Predation is simply another of the risks ranchers take in Alaska. But there are losses, and then there are losses.
“One year, out of 600 cattle, we lost well over 100 head--probably 125 head, to bears,” Burton said. “One bear killed seven cattle in just one night. On average, we’ve had about 25 to 30 bear kills a year.”
That tends to gut the Kodiak Cattle Co.'s already lean profit margin, since a mature steer prices out at around $500 to $700, Burton said. “It doesn’t take much of that to put you out of business.”
Enter the bison, which have been all but immune to bear attacks on the Burton ranch. Bill thinks he’s lost at most three or four buffalo to bears since the early 1980s.
“They’ve bred all the smarts out of cattle. Buffalo are still pretty savvy,” he said.
Like most grazer and meat-eater relationships, bison and bears have had a long and uneasy time of it in the American West. But it may not have been as deadly as the writers of the purple sage would have us believe.
“You read in the old Western stories that the bears killed bison . . . that they actually hunted buffalo,” said Charles Jonkel, a retired biologist from Missoula, Mont. “But it may have been mostly misinterpretations.
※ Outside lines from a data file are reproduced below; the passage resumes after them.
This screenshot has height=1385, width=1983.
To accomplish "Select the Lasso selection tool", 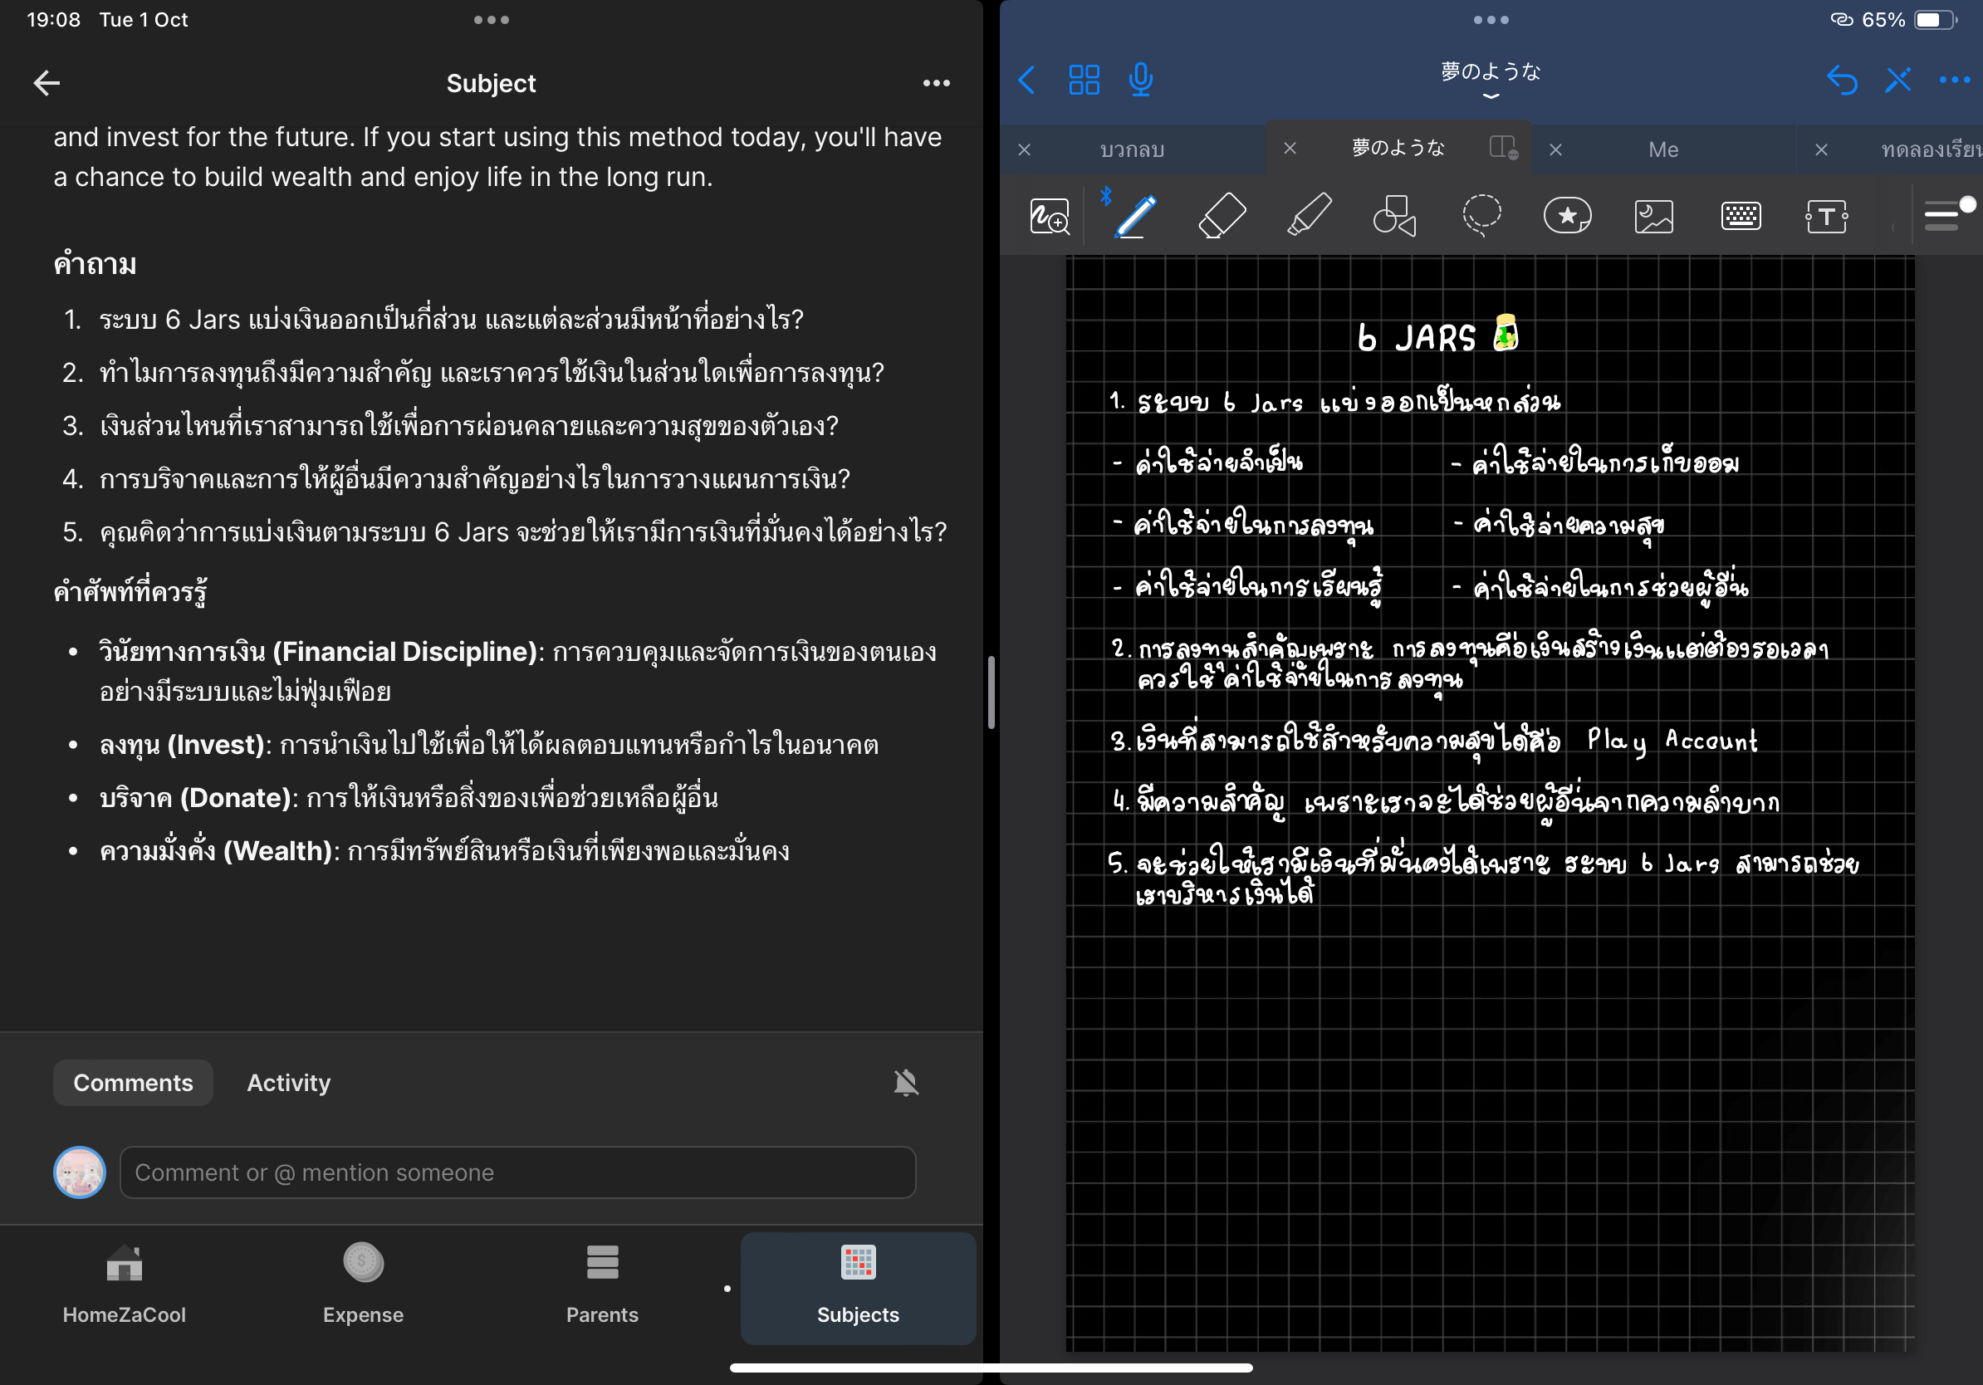I will click(x=1481, y=216).
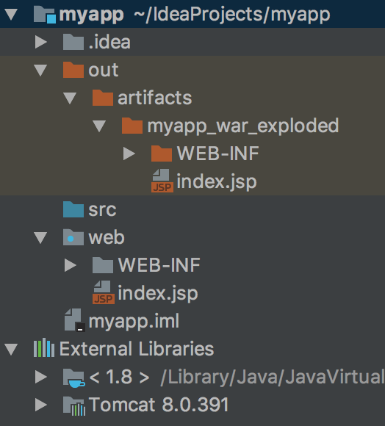This screenshot has height=426, width=385.
Task: Expand the Tomcat 8.0.391 library node
Action: coord(40,405)
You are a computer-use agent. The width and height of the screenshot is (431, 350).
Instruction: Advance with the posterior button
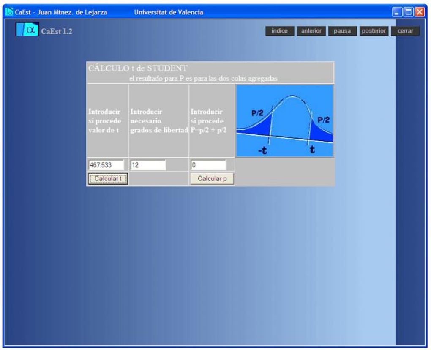(374, 31)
“Bears are carrion eaters. They may have been just cleaning up on bison that had drowned or had died in falls or some other way,” Jonkel said.
There hasn’t been a single known instance of a bear killing an adult bison at Yellowstone National Park, said John Varley, the park’s chief biologist.
“The effect on calves would be pretty small as well,” Varley said. “Bison have very good predation-avoidance behavior. They circle the wagons when threatened, like musk oxen. They’re very formidable.”
Burton said he eventually plans to build his bison herd to 400 head and add some elk. He intends to sell some for meat and offer guided hunts for a few of his trophy-sized animals.
“Buffalo meat is lean, it doesn’t marble,” Burton said. “It’s great for people who want to avoid cholesterol. It’s also higher in protein. Elk is the same way.”
No matter what game animal mix the Burtons raise on their ranch, Kodiak’s big brown bears will remain a major part of the equation.
“The concentration of biomass there is in so small an area that, if you’ve got a bear that can smell all that--and their noses are their strongest asset--it will be hard for them to pass up,” said Fish and Game’s Smith.